Again, like May, I see more of Robin Wood’s idea of repression here than Williams’ or Creed’s ideas on gender. While, yes, there is obviously a monstrous female that has a power that threatens the vulnerable male by its power-in-difference, this was not the lesson I first associated this movie with. I associated it more with the social repression of trusting – the fear many people have of putting their trust in someone who could easily do them wrong, or basically, many people’s fear of falling in love. They’re fearful of opening themselves up to someone and allowing them ample room to hurt them in the process. There is also always the fear that the person you fell in love with will become someone you don’t know at all. His (or her) secrets could see the light of day which will cause you to shed a tear or two in the darkness of your room for the one who wronged you.
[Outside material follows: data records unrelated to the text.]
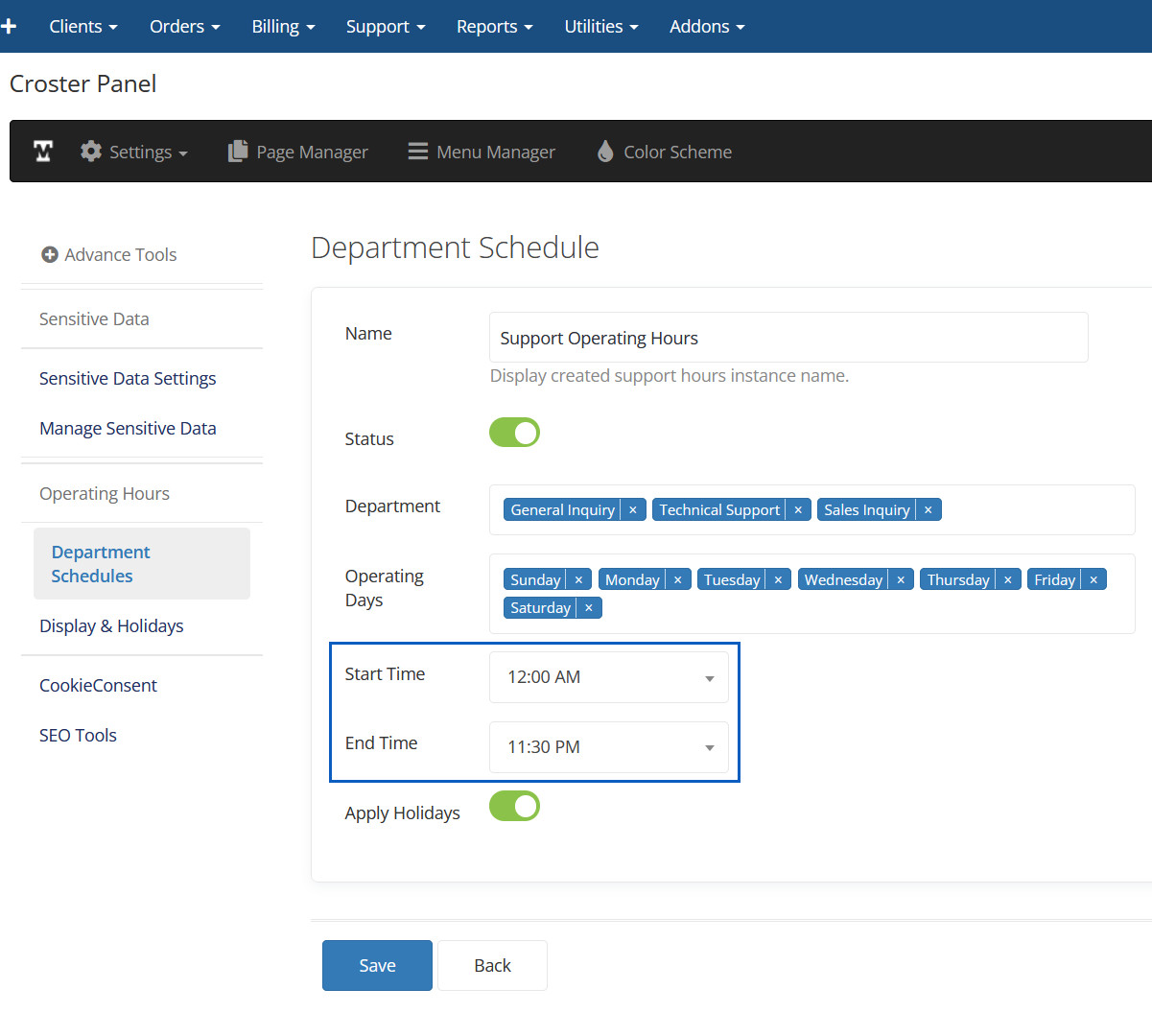This screenshot has width=1152, height=1036.
Task: Remove Saturday from operating days
Action: pyautogui.click(x=589, y=608)
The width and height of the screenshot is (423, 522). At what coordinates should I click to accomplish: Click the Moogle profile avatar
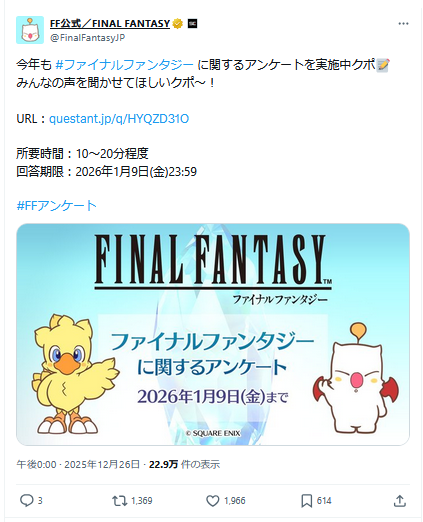pyautogui.click(x=30, y=30)
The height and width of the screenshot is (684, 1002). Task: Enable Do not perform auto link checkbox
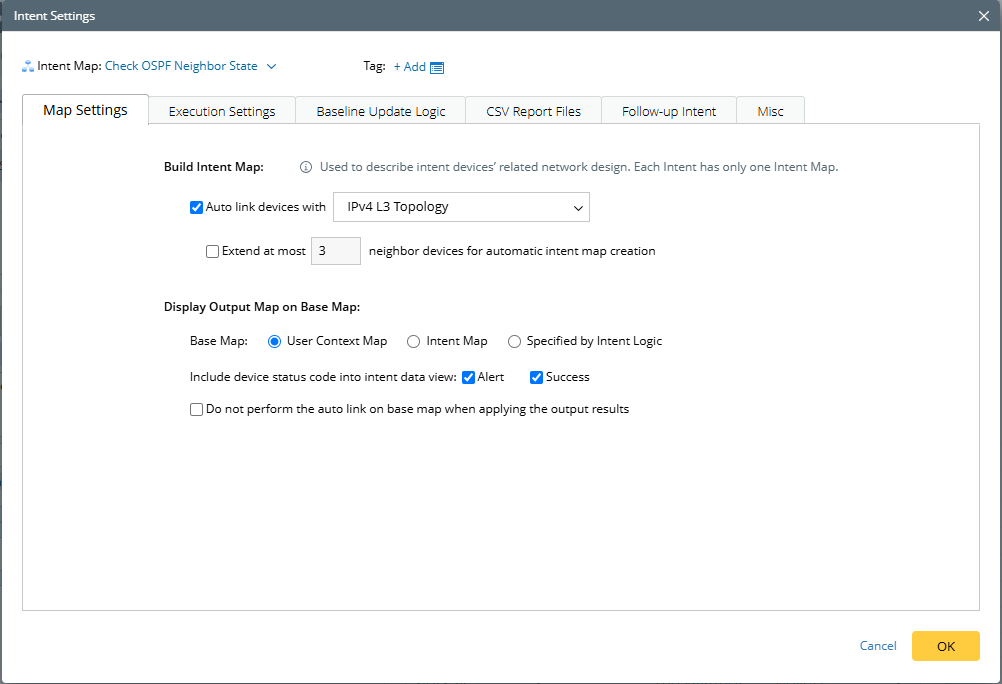(x=196, y=409)
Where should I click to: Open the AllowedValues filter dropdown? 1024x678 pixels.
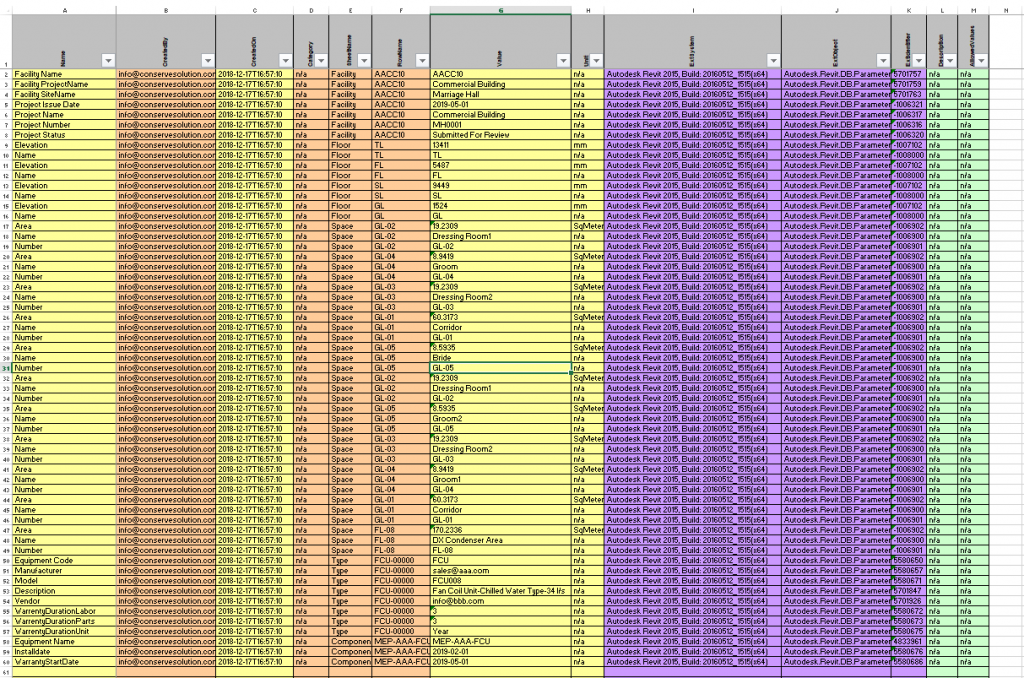979,60
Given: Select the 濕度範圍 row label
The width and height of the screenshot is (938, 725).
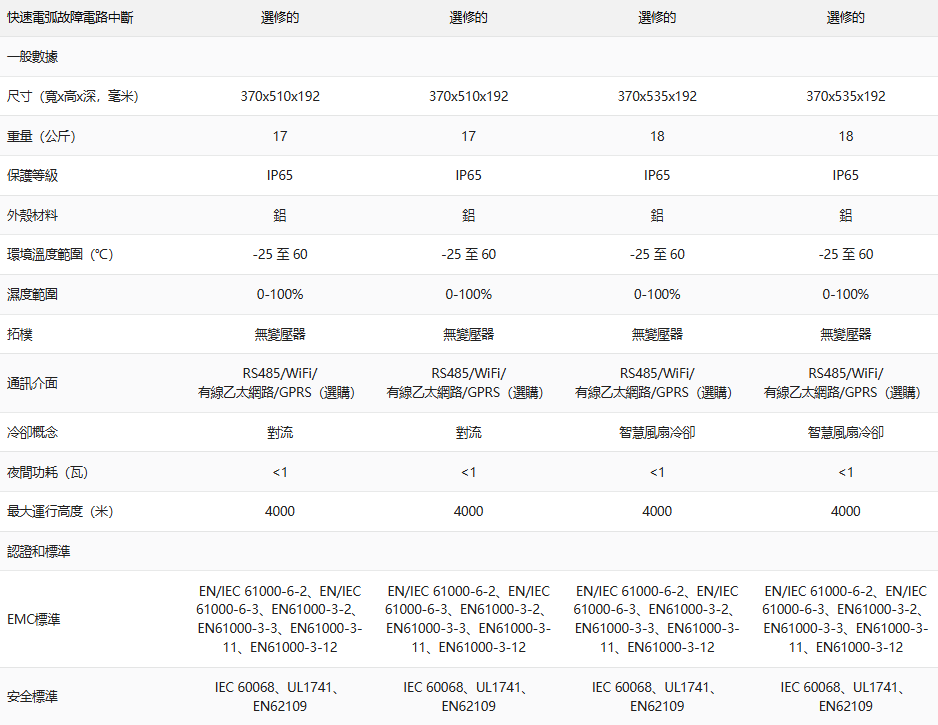Looking at the screenshot, I should coord(32,295).
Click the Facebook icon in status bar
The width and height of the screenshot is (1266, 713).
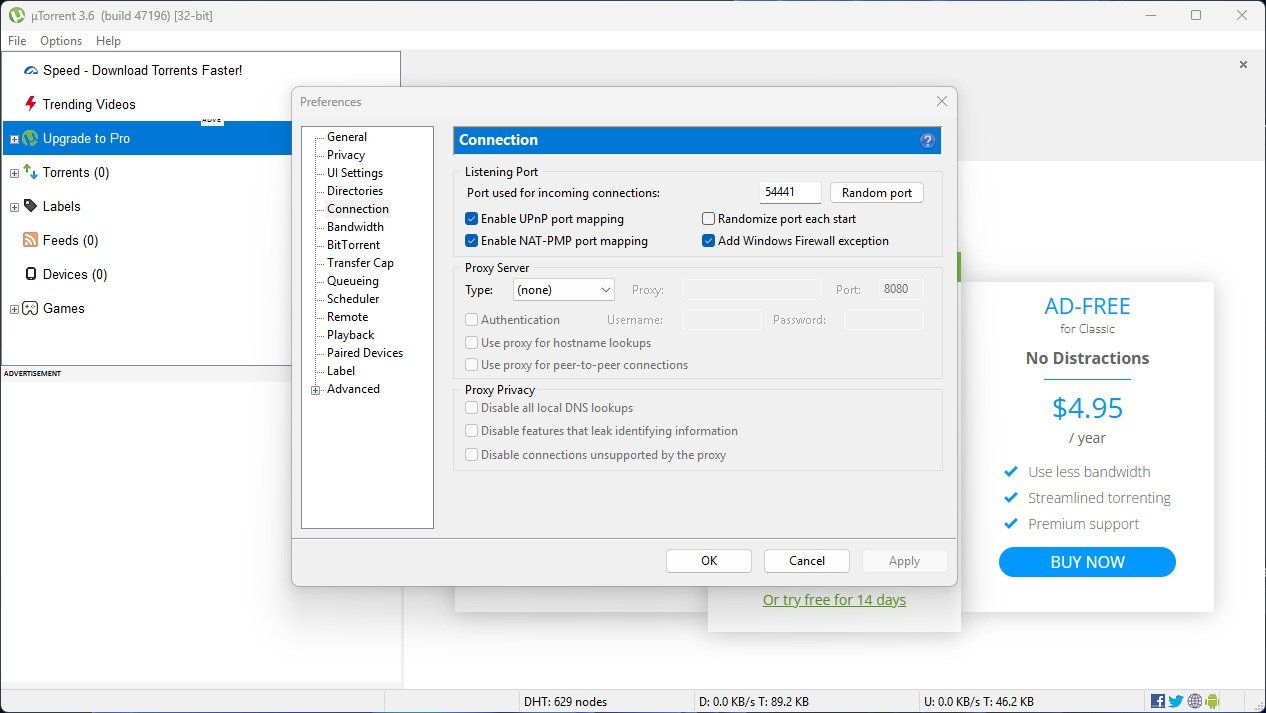click(1158, 702)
It crushes this fear in the least sappy way – it’s dark but beautiful take on the love that knows no bounds is indeed enough to warm even the coldest (vampire) soul.





I was actually quite impressed with this movie. I found it quite interesting that a movie set in just a small radio station in some remote, unheard of city in Canada was able to hold my attention throughout the entire movie.

There are two reasons i could postulate as to how they were able to do this. First, Stephen McHattie as Grant Mazzy. Since the whole narrative is guided by this man’s voice, proper casting of his role was quite critical. I think they did quite a job casting McHattie because as self-assured and almost arrogant as he could be at times, his voice is the voice of guidance and of discovery that guides our experience of the movie. His impressive portrayal of this character ensured that when he found himself  nervous or even scared, this only instills the same fear in the audience. The portrayal of his character as self-assured, made every moment of confusion as unnerving for us, as if we were hopeless and petrified Pontypool residents listening to his broadcast, as anxious to understand the situation as they are completely terrified by it. Second, the way the movie was shot and its witholding of the who, what and why’s of the outbreak created great tension within its audience members simply because the unknown was only clarified slowly through frantic and often perplexing phone-calls from the outside world. This gave the audience a clear opportunity to let the horror unfold in their own heads. Because never did reveal outright the who, whats and whys of the outbreak, you are left to have your imagination run wild. Your curiosity is only whet but never really fully satisfied. 

Though at times, it was hard to follow the who, what and whys in this movie, i think thats part of the whole appeal of the movie. No explanation past what the characters can discover or assume is ever really given, and even when it is, it is sometimes difficult to wrap your head around or altogether nonsensical. What they discovered to be the source and the transmission of the disease was unfathomable to say the least, and the random moments of irrelevant silliness such as the post-credits, almost make me wonder if they cared to make sense at all. But I guess that’s all part of what makes this movie interesting – you’re left to use your imagination, to draw your own conclusions.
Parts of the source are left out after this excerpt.